What this task involves -
Please determine the number of lines in the material below that contain the word "height", and state it alone.
**** Data supplied
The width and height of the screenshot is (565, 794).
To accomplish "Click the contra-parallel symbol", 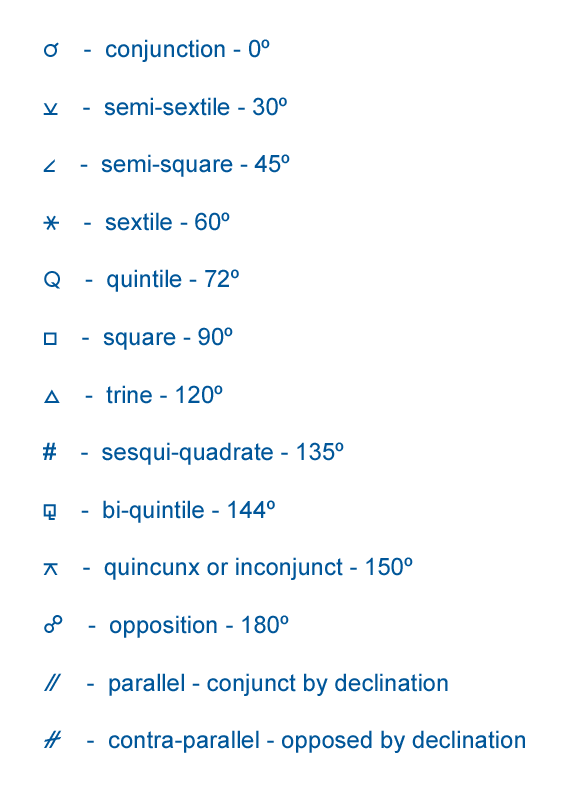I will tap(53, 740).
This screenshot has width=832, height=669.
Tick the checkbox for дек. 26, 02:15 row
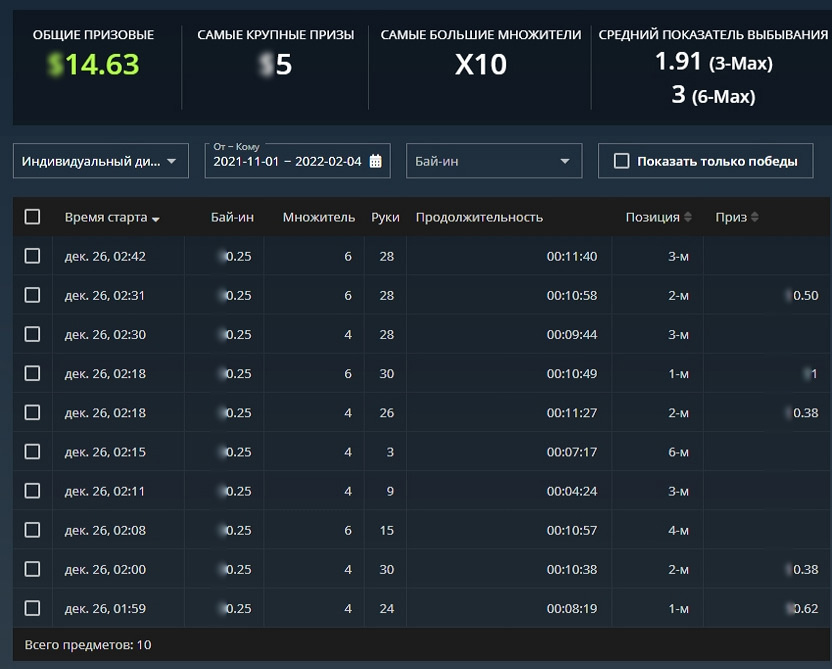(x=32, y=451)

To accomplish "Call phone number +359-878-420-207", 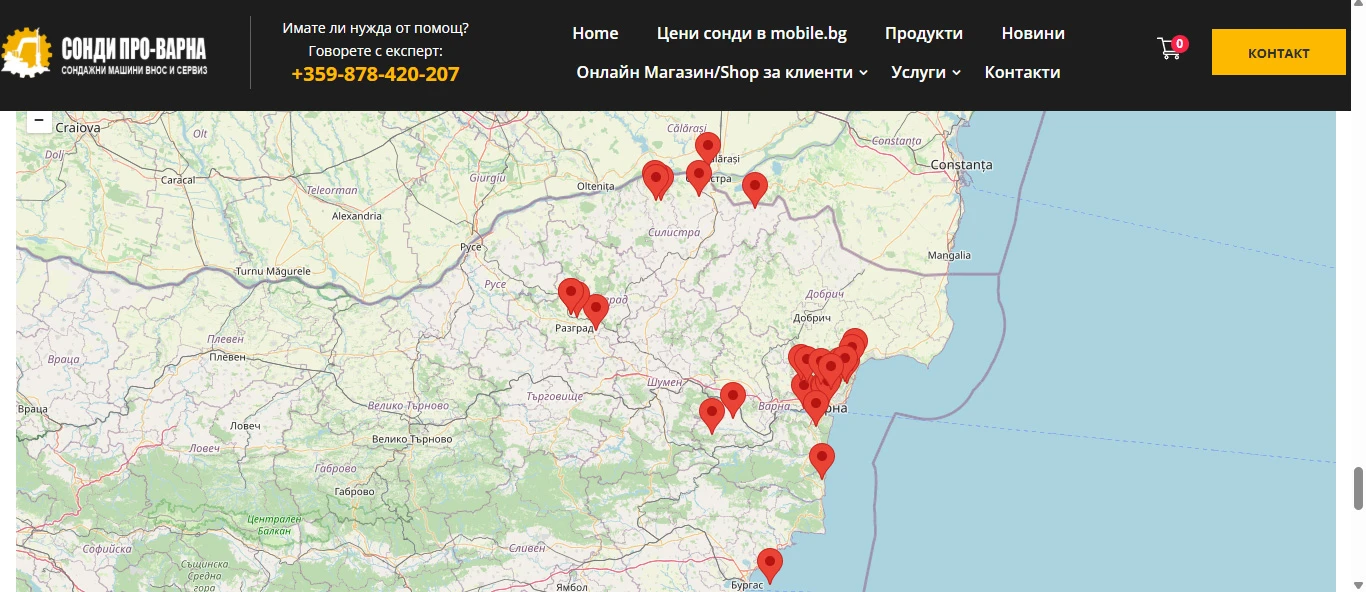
********
**** Data supplied
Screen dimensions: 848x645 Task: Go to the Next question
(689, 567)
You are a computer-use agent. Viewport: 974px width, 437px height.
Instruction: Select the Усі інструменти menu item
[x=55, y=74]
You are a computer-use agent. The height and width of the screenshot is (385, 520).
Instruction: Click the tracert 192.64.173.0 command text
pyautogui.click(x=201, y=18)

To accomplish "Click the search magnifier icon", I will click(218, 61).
********
Result for this task -
4